One of the things she addressed was food disparity in the U.S. She notes that while there are abundant sources of healthy, nutritious food in many parts of the country, many other areas are underserved, creating “inequity and inequality” for people. She says she experienced that first-hand growing up in rural America, in eastern Missouri, near Defiance.

“When I was a kid, we used to drive 45 minutes to the grocery store because we lived way, way out in the country, and that's still the same for a lot of people in both rural and urban areas,” she says.

Nierenberg wants to draw attention to the lack of access to healthy, nutritious food and help solve that problem—the solution to which she says involves more than simply building a grocery store in underserved areas.

“If you go into a community and tell them what they want, then you're making a huge mistake. Development only works when people (in that community) are part of the process, when it's very democratic and participatory,” she says.

Vulnerabilities of the supply chain, exposed during the ongoing Coronavirus pandemic, have heightened the concerns she has that all people need access to high-quality food. She says new methods and approaches for getting food to people need to be developed.

“I think there’s going to be a transformation in how we think about the way our food and agriculture systems work,” she notes. “(That includes) how workers are treated and valued, how farmers are treated. Farmers in North America have had a rough time over the last few years, and the pandemic has only made it worse—low prices, safety concerns…the fragility of our mental-health systems.”

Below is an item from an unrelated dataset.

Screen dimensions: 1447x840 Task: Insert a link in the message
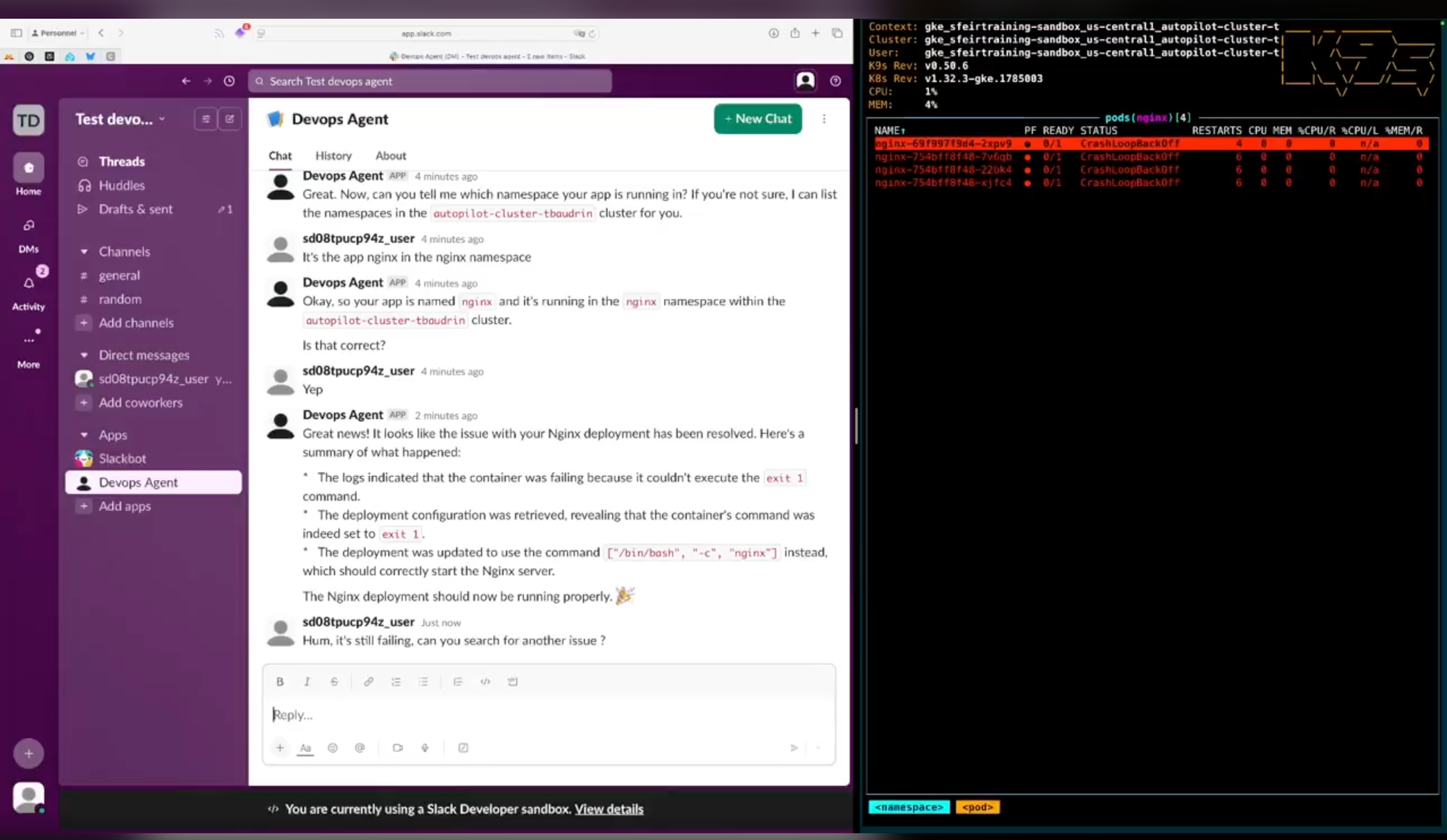[368, 682]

Flory says that the drive for efficiency created some of the vulnerabilities that exist in the current supply chain. He asked Nierenberg, “So, do we go backwards on the efficiency, and if we do go backwards on the efficiency, what does that do to the sustainability of the industry?”

Nierenberg says the food industry needs to find ways to combine efficiency with sustainability. One solution, she says, might be shortening the “long, long” supply chain.

She says Americans can expect many changes in the next 12 months, and offers these six predictions about food services, workers and restaurants:

  1. Grocery delivery service will triple in the next year.
  2. Food delivery will also triple in the next year.
  3. 85% of independent restaurants will likely go out of business.
  4. Expect to see a huge growth in unionization of food workers.
  5. Sustainable food business will continue to disrupt food as growth of direct to consumer continues.
  6. Community supported agriculture (CSAs) will experience 10X growth.

The award Nierenberg received was made by The Julia Child Foundation for Gastronomy and the Culinary Arts. She will receive the award at the Smithsonian’s National Museum of American History in Washington, D.C. during a special ceremony that will kick off the sixth annual Smithsonian Food History Weekend, Oct. 15 to Oct.17, 2020.